THE TASK |
The response should consist of the data reproduced word for word.

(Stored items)
....

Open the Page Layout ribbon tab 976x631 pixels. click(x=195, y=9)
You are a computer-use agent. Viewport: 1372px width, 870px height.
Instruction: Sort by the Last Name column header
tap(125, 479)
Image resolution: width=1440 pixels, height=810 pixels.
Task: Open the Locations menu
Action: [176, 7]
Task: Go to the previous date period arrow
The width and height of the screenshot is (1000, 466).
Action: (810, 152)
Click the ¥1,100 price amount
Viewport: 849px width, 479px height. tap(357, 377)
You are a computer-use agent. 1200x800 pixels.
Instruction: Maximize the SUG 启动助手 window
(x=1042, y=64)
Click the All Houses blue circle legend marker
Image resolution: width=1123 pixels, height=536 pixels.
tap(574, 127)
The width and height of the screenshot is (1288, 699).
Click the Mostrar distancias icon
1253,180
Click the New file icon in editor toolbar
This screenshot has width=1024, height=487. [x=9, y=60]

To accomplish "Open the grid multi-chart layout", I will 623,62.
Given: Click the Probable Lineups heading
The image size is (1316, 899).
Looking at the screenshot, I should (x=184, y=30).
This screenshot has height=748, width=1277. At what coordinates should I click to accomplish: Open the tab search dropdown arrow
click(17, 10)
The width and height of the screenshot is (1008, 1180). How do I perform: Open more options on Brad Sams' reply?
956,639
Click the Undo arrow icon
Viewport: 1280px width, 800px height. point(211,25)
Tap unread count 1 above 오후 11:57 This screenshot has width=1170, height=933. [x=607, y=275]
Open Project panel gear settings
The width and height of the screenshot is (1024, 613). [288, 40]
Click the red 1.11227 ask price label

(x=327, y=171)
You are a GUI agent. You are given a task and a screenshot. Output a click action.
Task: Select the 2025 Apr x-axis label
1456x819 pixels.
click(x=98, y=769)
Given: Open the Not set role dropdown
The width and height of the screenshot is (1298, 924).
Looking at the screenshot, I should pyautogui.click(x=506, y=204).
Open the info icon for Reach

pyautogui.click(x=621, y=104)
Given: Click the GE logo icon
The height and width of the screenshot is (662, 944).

....

EXERCISE OUTPUT |
Open the Page Layout ribbon tab 976x631 pixels. click(x=195, y=9)
You are a computer-use agent. Viewport: 1372px width, 870px height.
Instruction: Sort by the Last Name column header
tap(125, 479)
Image resolution: width=1440 pixels, height=810 pixels.
Task: Open the Locations menu
Action: [176, 7]
Task: Go to the previous date period arrow
The width and height of the screenshot is (1000, 466).
Action: (810, 152)
Click the ¥1,100 price amount
Viewport: 849px width, 479px height. tap(357, 377)
You are a computer-use agent. 1200x800 pixels.
Instruction: Maximize the SUG 启动助手 window
(x=1042, y=64)
Click the All Houses blue circle legend marker
Image resolution: width=1123 pixels, height=536 pixels.
tap(574, 127)
The width and height of the screenshot is (1288, 699).
Click the Mostrar distancias icon
1253,180
Click the New file icon in editor toolbar
This screenshot has width=1024, height=487. [x=9, y=60]

To accomplish "Open the grid multi-chart layout", I will 623,62.
Given: Click the Probable Lineups heading
The image size is (1316, 899).
Looking at the screenshot, I should (x=184, y=30).
This screenshot has height=748, width=1277. At what coordinates should I click to accomplish: Open the tab search dropdown arrow
click(17, 10)
The width and height of the screenshot is (1008, 1180). How do I perform: Open more options on Brad Sams' reply?
956,639
Click the Undo arrow icon
Viewport: 1280px width, 800px height. point(211,25)
Tap unread count 1 above 오후 11:57 This screenshot has width=1170, height=933. [x=607, y=275]
Open Project panel gear settings
The width and height of the screenshot is (1024, 613). [288, 40]
Click the red 1.11227 ask price label

(x=327, y=171)
You are a GUI agent. You are given a task and a screenshot. Output a click action.
Task: Select the 2025 Apr x-axis label
1456x819 pixels.
click(x=98, y=769)
Given: Open the Not set role dropdown
The width and height of the screenshot is (1298, 924).
Looking at the screenshot, I should pyautogui.click(x=506, y=204).
Open the info icon for Reach

pyautogui.click(x=621, y=104)
Given: Click the GE logo icon
The height and width of the screenshot is (662, 944).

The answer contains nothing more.